KlF: Knowledge Localization and Fusion for Language Model Continual Learning

from arxiv, This version updates the model name from Task Skill Localization and Consolidation (TaSL) to Knowledge Localization and Fusion (KlF). It is an extension of the ACL 2024 paper titled Continual Dialog State Tracking via Task Skill Localization and Consolidation

Language model continual learning (CL) has recently attracted significant interest for its ability to adapt large language models (LLMs) to dynamic real-world scenarios without retraining. A major challenge in this domain is catastrophic forgetting, where models lose previously acquired knowledge upon learning new tasks. Existing approaches commonly utilize multiple parameter-efficient fine-tuning (PEFT) blocks to acquire task-specific knowledge, yet these methods are inefficient and fail to leverage potential knowledge transfer across tasks. In this paper, we introduce a novel CL framework for language models, named Knowledge Localization and Fusion (KlF), which boosts knowledge transfer without depending on memory replay. KlF initially segregates the model into 'skill units' based on parameter dependencies, allowing for more precise control. Subsequently, it employs a novel group-wise knowledge localization technique to ascertain the importance distribution of skill units for a new task. By comparing this importance distribution with those from previous tasks, we implement a fine-grained knowledge fusion strategy that retains task-specific knowledge, thereby preventing forgetting, and updates task-shared knowledge, which facilitates bi-directional knowledge transfer. As a result, KlF achieves an optimal balance between retaining prior knowledge and excelling in new tasks. KlF also demonstrates strong generalizability, making it suitable for various base models and adaptable to PEFT methods like LoRA. Furthermore, it offers notable extensibility, supporting enhancements through integration with memory replay techniques. Comprehensive experiments conducted on two CL benchmarks, involving models ranging from 220M to 7B parameters, affirm the effectiveness of KlF and its variants across different settings.

翻译：语言模型持续学习（CL）近期因其能够使大型语言模型（LLM）适应动态现实场景而无需重新训练，引起了广泛关注。该领域的一个主要挑战是灾难性遗忘，即模型在学习新任务时会丢失先前获得的知识。现有方法通常利用多个参数高效微调（PEFT）模块来获取任务特定知识，但这些方法效率低下，且未能充分利用任务间潜在的知识迁移。
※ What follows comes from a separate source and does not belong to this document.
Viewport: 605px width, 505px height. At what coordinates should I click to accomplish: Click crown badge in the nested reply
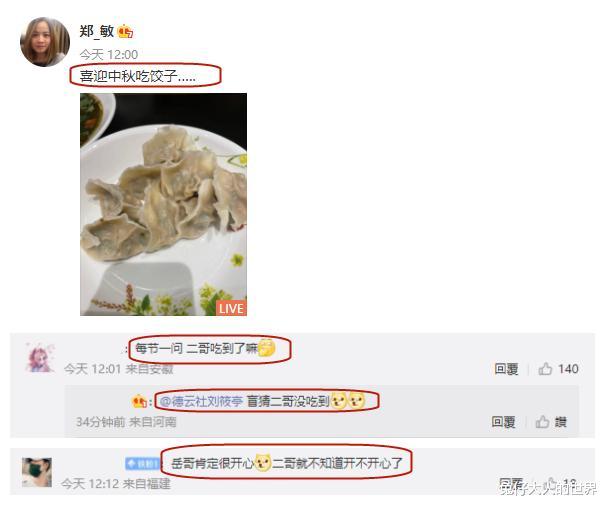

本文提出了一种新颖的语言模型持续学习框架，称为知识定位与融合（KlF），该框架在不依赖记忆重放的情况下增强了知识迁移能力。KlF首先根据参数依赖关系将模型划分为“技能单元”，从而实现更精细的控制。随后，它采用一种新颖的分组知识定位技术来确定新任务对技能单元的重要性分布。通过将此重要性分布与先前任务的重要性分布进行比较，我们实施了一种细粒度的知识融合策略：该策略保留任务特定知识以防止遗忘，并更新任务共享知识以促进双向知识迁移。因此，KlF在保留先验知识与胜任新任务之间实现了最优平衡。KlF还展现出强大的泛化能力，适用于多种基础模型，并能适配如LoRA等PEFT方法。此外，它具有显著的可扩展性，支持通过与记忆重放技术集成进行增强。在两个CL基准测试上进行的全面实验，涵盖了参数量从2.2亿到70亿的模型，证实了KlF及其变体在不同设置下的有效性。